**ATTIVITÀ DA SVOLGERE**
1: Ripeti alla lettera la parte del brano sulla Lotus che va da "Nel 1975, ancora" a "inaugurale in Brasile.".
2: Rispondi a queste domande in base al brano sulla Lotus:
(a) In quale anno la Lotus attraversò una delle stagioni più nere della sua storia?
(b) Quale nuova monoposto aveva in serbo Chapman per l'anno seguente?
(c) Dopo quale gara Ronnie decise di andarsene dal team?

**BRANO FORNITO**
===

Nel 1975, ancora senza una macchina che potesse succedere alla 72, la Lotus attraversò una delle stagioni più nere della sua storia. Con una monoposto vecchia di cinque anni, anche Peterson poco poté nei confronti dello strapotere di Lauda e della Ferrari. Anzi, non fu nemmeno mai in grado di salire sul podio, surclassato anche da altri piloti che solitamente in pista lo avevano sempre guardato da dietro. Per l’anno seguente, Chapman aveva in serbo un’altra nuova arma, la Lotus 77. Sciaguratamente, anche questa monoposto si rivelò un flop per via di alcuni problemi tecnici e strutturali. Nello specifico, Ronnie si spaventò per la scarsa solidità dell’anteriore in caso di incidente e complici i crescenti dissapori tra lui e Chapman, legati all’onerosità del suo contratto, decise di andarsene dal team dopo la gara inaugurale in Brasile.

===

**DATI FORNITI**
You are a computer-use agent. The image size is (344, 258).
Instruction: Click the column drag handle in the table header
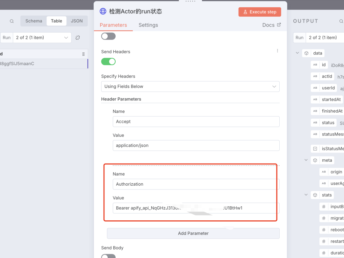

===

**RISPOSTE PER ATTIVITÀ**
1:
Nel 1975, ancora senza una macchina che potesse succedere alla 72, la Lotus attraversò una delle stagioni più nere della sua storia. Con una monoposto vecchia di cinque anni, anche Peterson poco poté nei confronti dello strapotere di Lauda e della Ferrari. Anzi, non fu nemmeno mai in grado di salire sul podio, surclassato anche da altri piloti che solitamente in pista lo avevano sempre guardato da dietro. Per l’anno seguente, Chapman aveva in serbo un’altra nuova arma, la Lotus 77. Sciaguratamente, anche questa monoposto si rivelò un flop per via di alcuni problemi tecnici e strutturali. Nello specifico, Ronnie si spaventò per la scarsa solidità dell’anteriore in caso di incidente e complici i crescenti dissapori tra lui e Chapman, legati all’onerosità del suo contratto, decise di andarsene dal team dopo la gara inaugurale in Brasile.

2:
(a) Nel 1975.
(b) La Lotus 77.
(c) Dopo la gara inaugurale in Brasile.